Rewrite the lines of the entries below as a numbered list, beginning at the line that contains "You are a computer-use" and continuing through the end of the entries, with blank lines omitted. Leave the pictures out of your answer.

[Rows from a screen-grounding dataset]
* Start *
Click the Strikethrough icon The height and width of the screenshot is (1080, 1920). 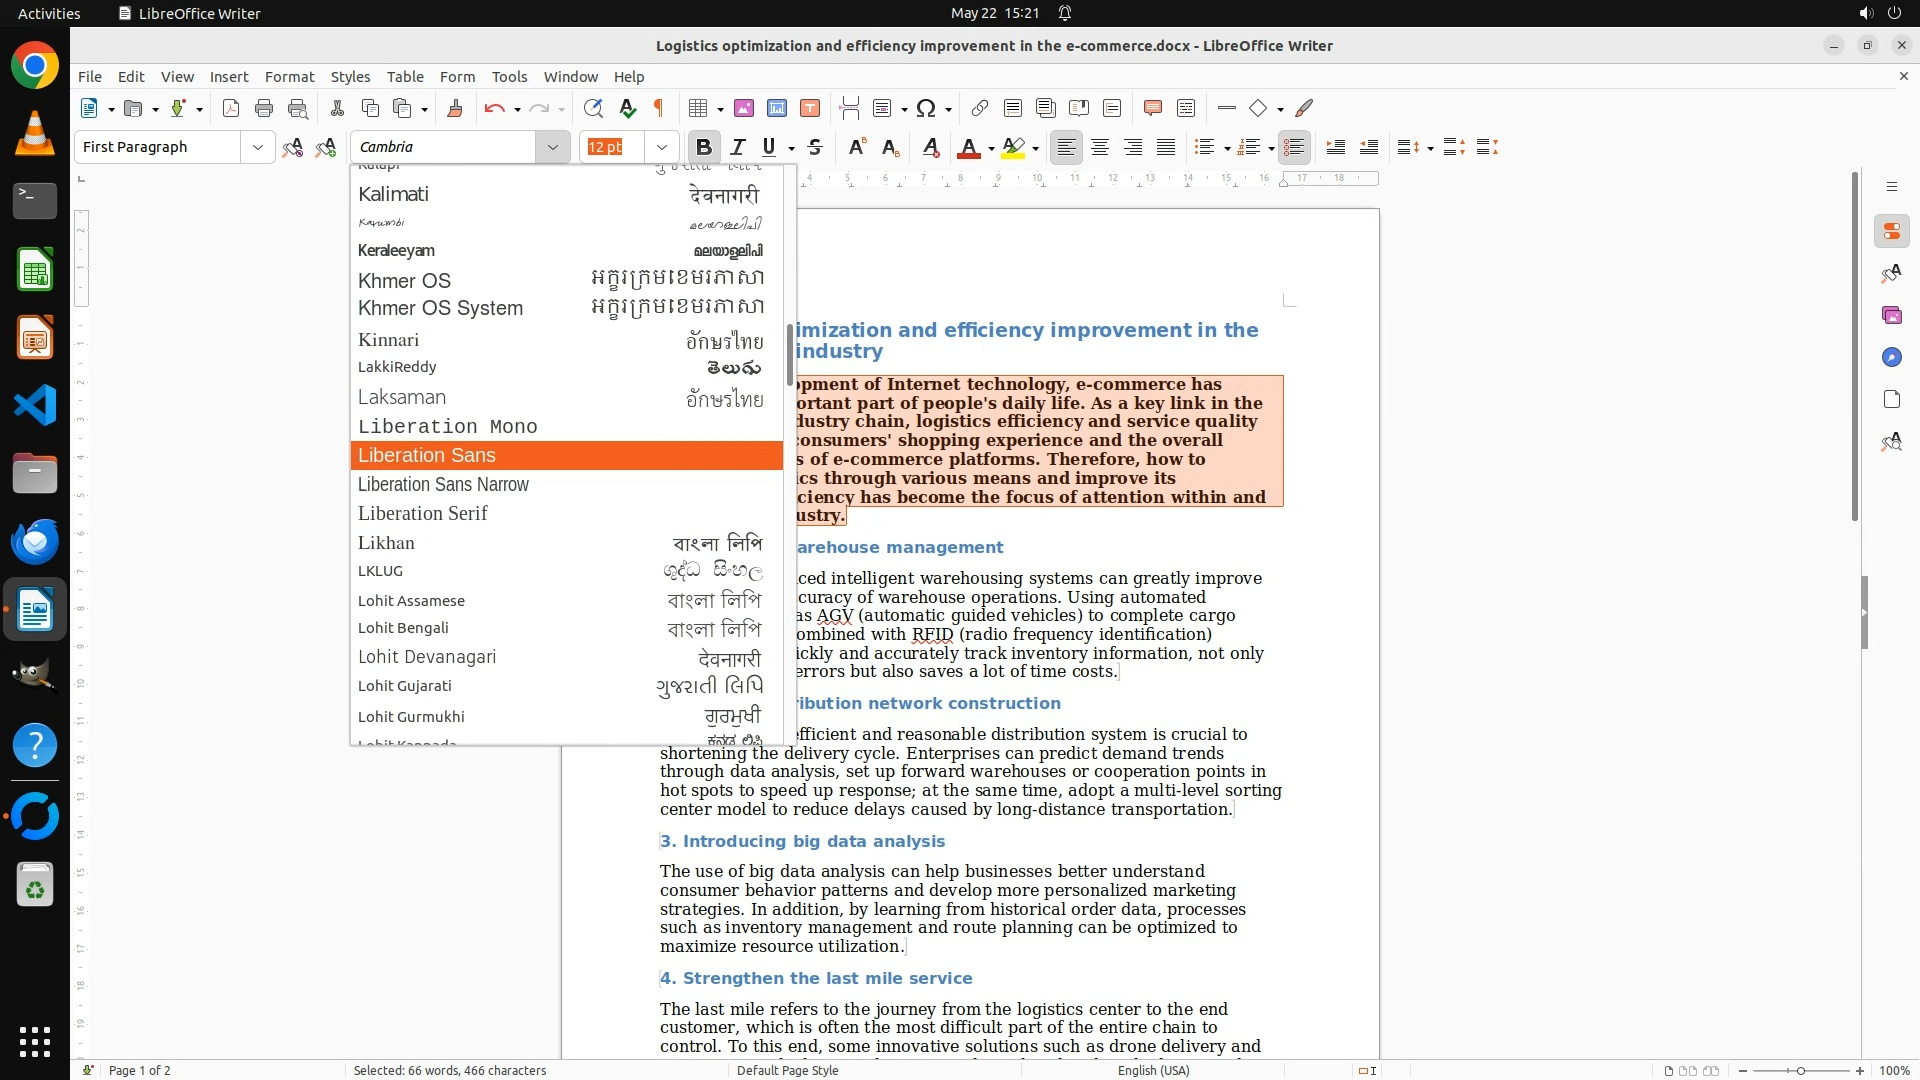(815, 147)
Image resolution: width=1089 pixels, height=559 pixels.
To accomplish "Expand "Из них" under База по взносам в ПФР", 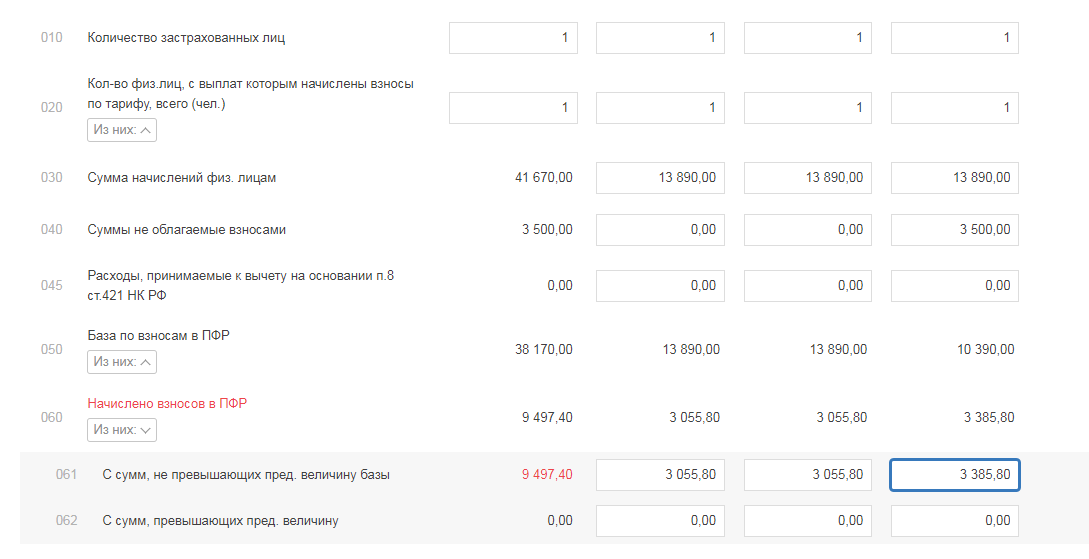I will point(122,361).
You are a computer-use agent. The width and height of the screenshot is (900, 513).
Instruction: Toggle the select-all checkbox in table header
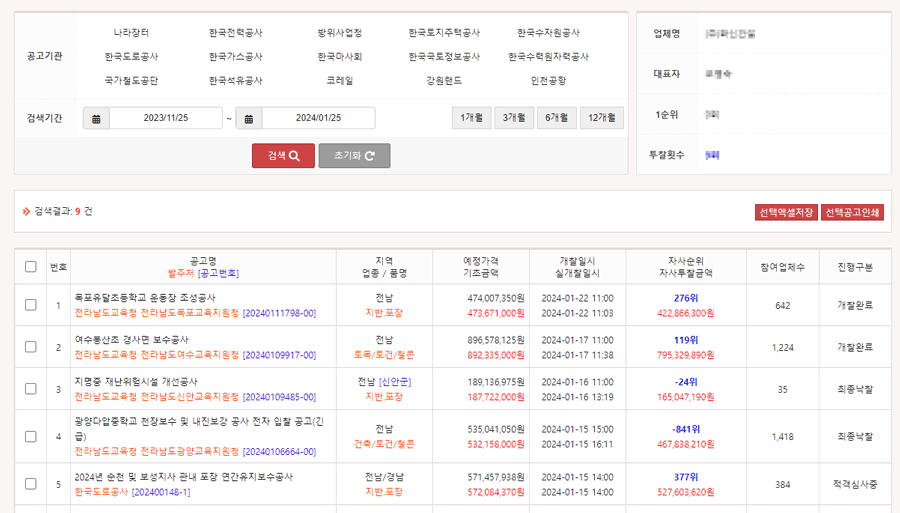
* End *
- **Response to the exercise**:
1. You are a computer-use agent. The width and height of the screenshot is (900, 513).
2. Instruction: Toggle the select-all checkbox in table header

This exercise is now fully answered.